→ WHAT YOU NEED TO DO: Copy out every line of the items below, requests included, rescaling each coordinate in the answers by 2.1 and rounding to whole numbers, with halves going up. Omit the pictures.

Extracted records
============================================================
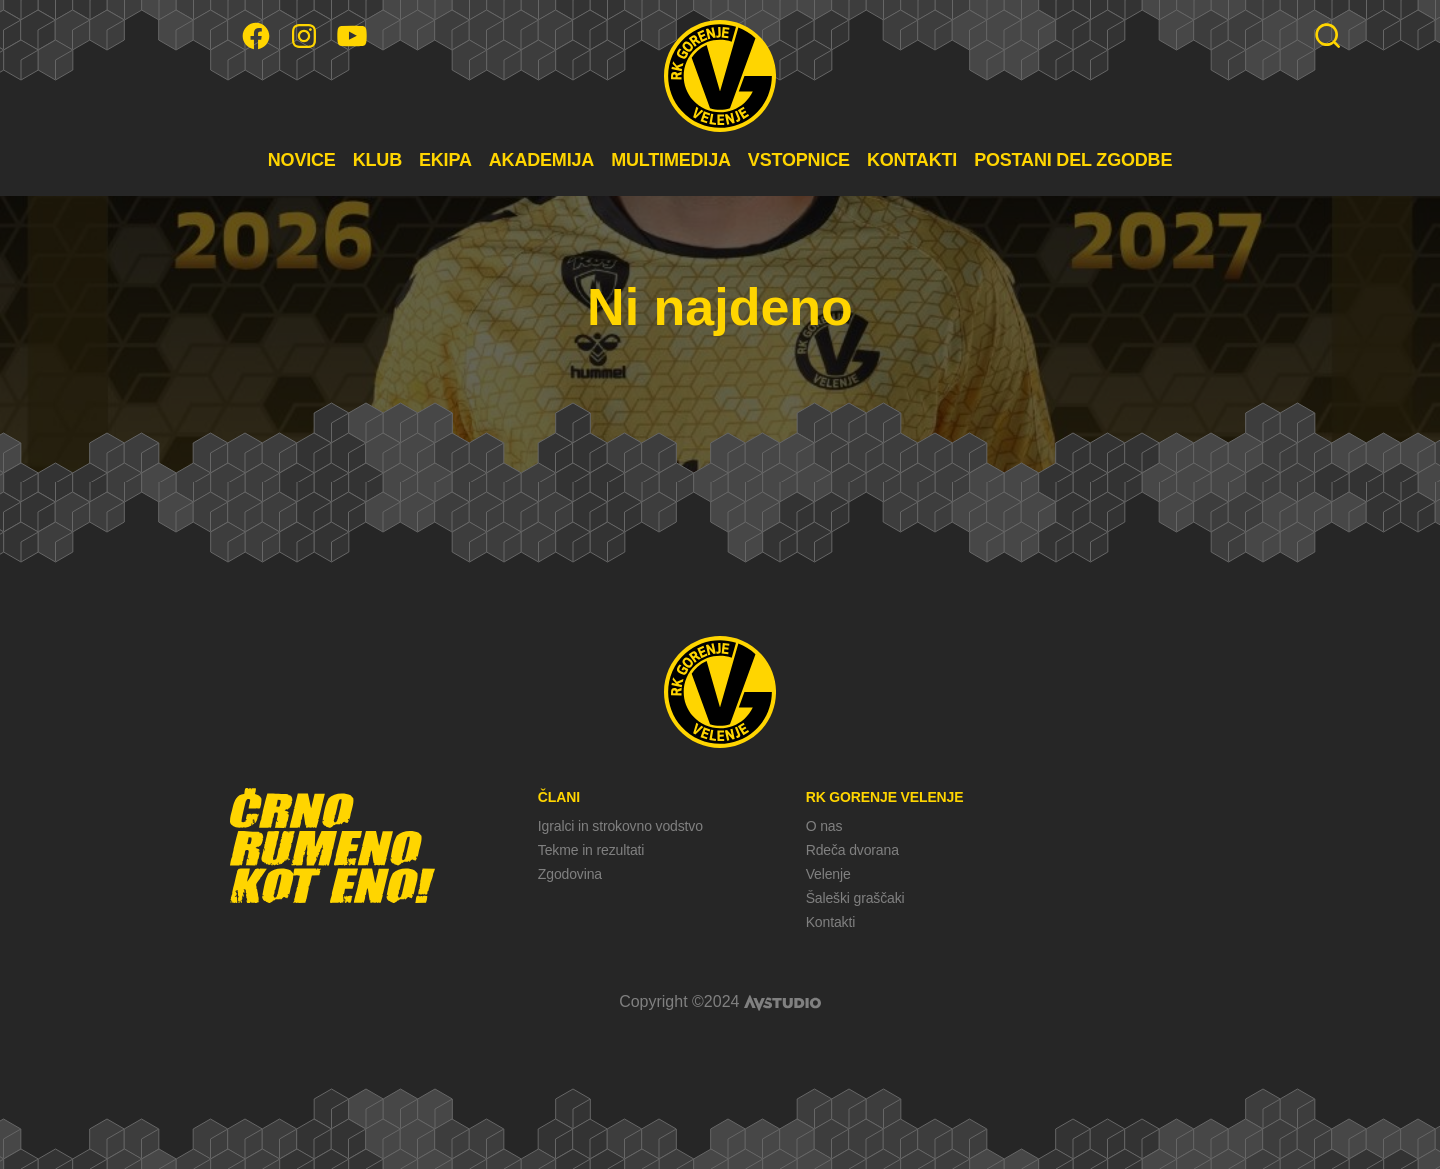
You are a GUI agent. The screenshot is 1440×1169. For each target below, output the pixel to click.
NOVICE (302, 160)
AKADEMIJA (541, 160)
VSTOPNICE (799, 160)
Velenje (828, 874)
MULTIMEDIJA (671, 160)
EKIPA (445, 160)
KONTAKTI (912, 160)
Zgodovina (570, 874)
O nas (824, 826)
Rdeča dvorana (852, 850)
============================================================
→ SOLUTION FOR THIS PROBLEM:
You are a GUI agent. The screenshot is 1440×1169. For each target below, output the pixel to click.
NOVICE (634, 336)
AKADEMIJA (1136, 336)
VSTOPNICE (1678, 336)
Velenje (1739, 1835)
MULTIMEDIJA (1409, 336)
EKIPA (935, 336)
KONTAKTI (1915, 336)
Zgodovina (1197, 1835)
O nas (1730, 1735)
Rdeča dvorana (1789, 1785)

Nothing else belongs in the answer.